We Went to Our First Concert Since the Start of The Pandemic | Kaytranada at Red Rocks
Evan Dale // May 5, 2021
We admit that we’re spoiled here in Colorado. The weather, the scenery, the weed, the music. Most notably, all of those elements come together at Red Rocks Amphitheater, and for the first time in such a long time, so many came together at Red Rocks for some reminiscence on normality – or rather, the abnormality of a feeling what was once in the not so distant past so normal for us all: a concert. There had already been a few Lotus shows to open this Red Rocks season: a stretch of months spanning from late Spring into early Fall where the unpredictable Colorado weather is at least usually predictably warm albeit rarely dry. And, of course, the opening of this Red Rocks season – in April of 2021 – was more than a year removed from its last. 2020 didn’t exist for concerts – at least not after March, and at least not in their traditional form.
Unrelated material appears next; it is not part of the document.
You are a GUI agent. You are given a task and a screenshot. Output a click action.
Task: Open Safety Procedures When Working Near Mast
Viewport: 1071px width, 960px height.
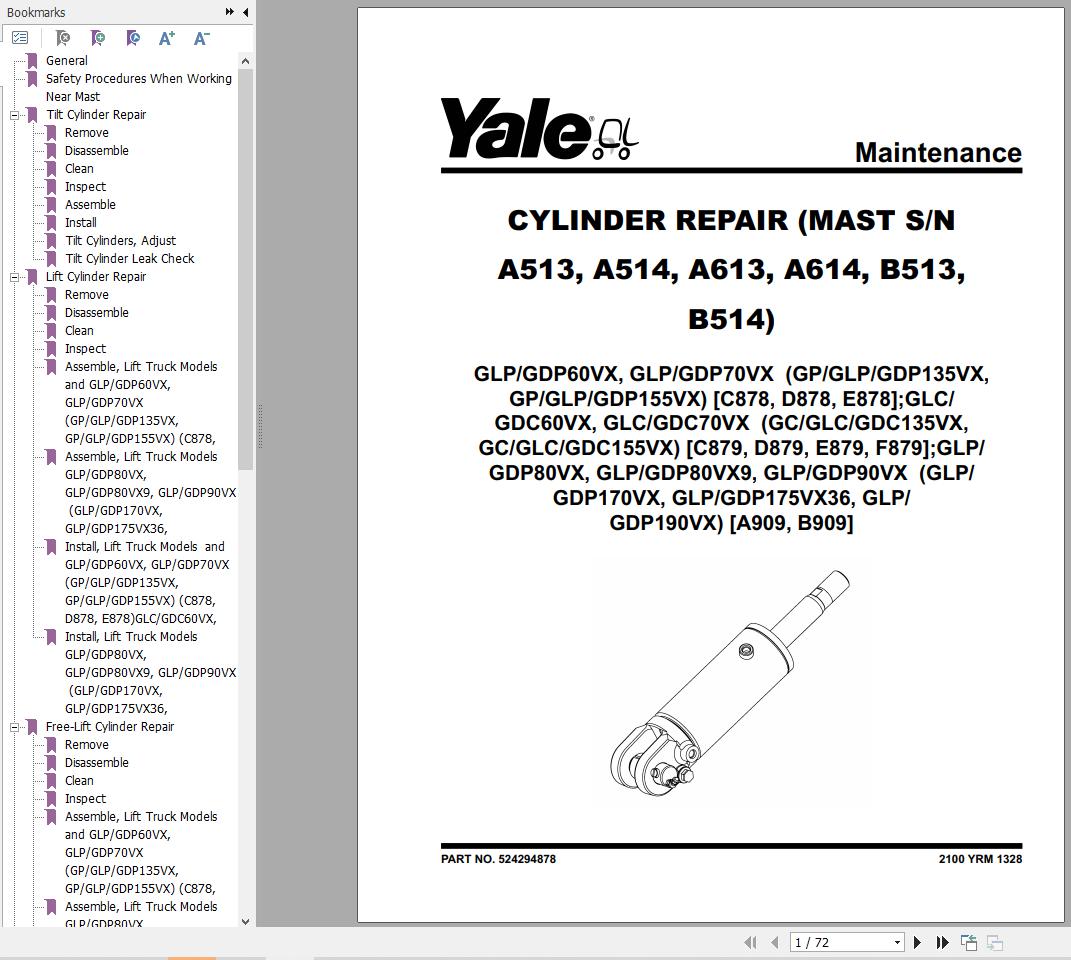(x=139, y=87)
Artists did, however, as they always do, find ways to overcome the challenges that isolation wrought on shows. Digital concerts hosted by everyone from underground rappers to headlining DJ’s and their accompanying festival lineups found ways to livestream shows and sets to their fans across the world. They were great and gave fans some sense of global community in an equal fight to overcome the challenges of the pandemic. But nothing could replace concerts as we know them. And though concerts as we knew them are certainly not what anyone is walking into these days, walking into a concert is still better than watching one on a laptop.
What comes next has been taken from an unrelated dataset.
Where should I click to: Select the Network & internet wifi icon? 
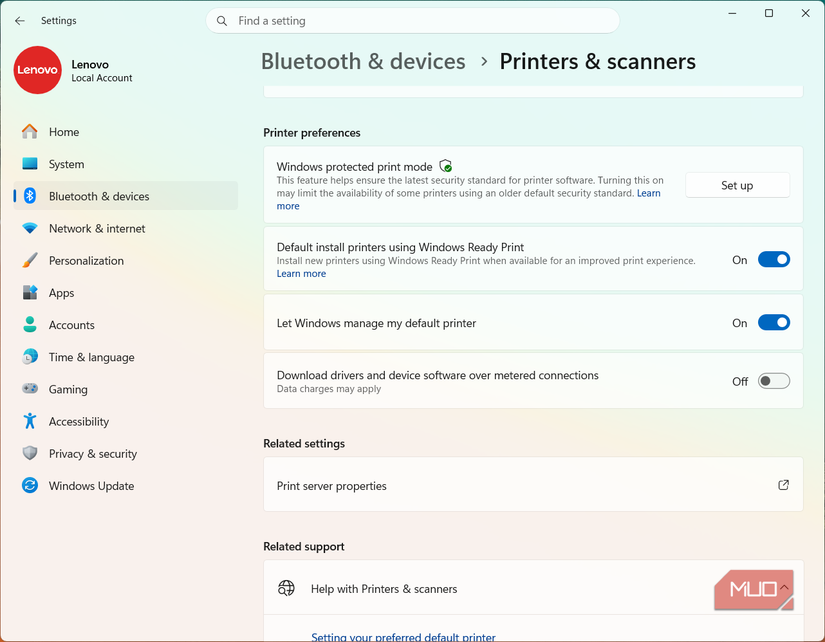point(29,228)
Truly, the loss of concerts seems to have been and continues to be one of the most standout commonalities of the forgotten things a general public tends to reminisce on of in the pre-pandemic past we all took for granted. Concerts are a great equalizer of peoples. Everyone connects to music, and to see it live evokes such an ancient trance in all of our ancestral DNA that we can’t help but move and shake, while finding an inner emotional response and an outlet of self-expressionism. We connect with ourselves and with others at concerts. We let it out. We be our true selves, and we exist in that state unjudged in the name of music, experience, and community. Many undoubtedly failed to realize just how important that experience was for us all. And as months turned into a year of nothing but the cancelling of shows and the announcement of yet another livestream, that changed for at least a moment and for a lucky few.
It was hard to believe at first, while mindlessly scrolling through Twitter, I came across an announcement of Kaytranada tickets at Red Rocks coming on sale in just a half-hour. I sent it to all of my Colorado friends, told everyone to make a play at the limited number of tickets being sold, and came away with four myself. What I failed to realize was just how widespread the desire to attend the show was. Everyone was fiending for a concert, not to mention one that Kaytranada was headlining; not to mention Red Rocks; not to mention Sango and Lou Phelps also on the ticket. I was buying concert tickets; others were buying flights to Colorado. This was a golden opportunity for any of the 2,500 people able to get admission to one of the back-to-back shows that would bring us all back together.
It’s in the nature of the spoils of living in Colorado, that Red Rocks is perhaps slightly less special to us than the fairytale that non-Coloradans make of it. Sure, Red Rocks is magical, but for many in Colorado, it really is just a cool place to see a show and to soak up experiences during the Summertime. For many outside of Colorado, however, it’s a mecca of sorts – a place to which a pilgrimage must be made for any true music fan. And those true music fans – in the Twitter verse of a music journalist’s feed, nonetheless – were hungry, for so many reasons, to attend. People were willing to make a trip out of it, and from far and wide, those who could get their hands on tickets did exactly that.
By the time the day of the show rolled around, it was nothing if not beautifully strange. Of course, the weather was ominous, and of course we kept our eyes on the clouds and our weather apps open all day long. That uncertainty is just part of the Red Rocks charm. And per the magic that is Red Rocks, the weather that night was perfectly imperfect. Rain is a staple in the Springtime foothills outside of Denver. Ponchos are also cheap, and the tradeoff for attending a show in the rain verses not attending at all is asinine to even consider.
From the sunsetting onset of the show, and the dynamic opening work of Sango, the rain felt more like a baptism than it did a damper on the first concert – the first party – we had attended in more than a year. Through a Lou Phelps set that shined a light on his poetic prowess and into the mainstage encapsulation that Kaytranada holds on anyone watching and listening, everyone in the limited capacity, sold out, socially distanced crowd felt blind to any abnormalities of what the show was compared to what we once knew.
Instead, elation was overwhelming. Most shows achieve the connective tissue of unified passion from a crowd, but this was something else entirely. A rebirth, a baptism, Kaytranada at Red Rocks in the relentless rain reopening so many eyes and ears to live music, was as harmonious and religious as art, music, and culture can be.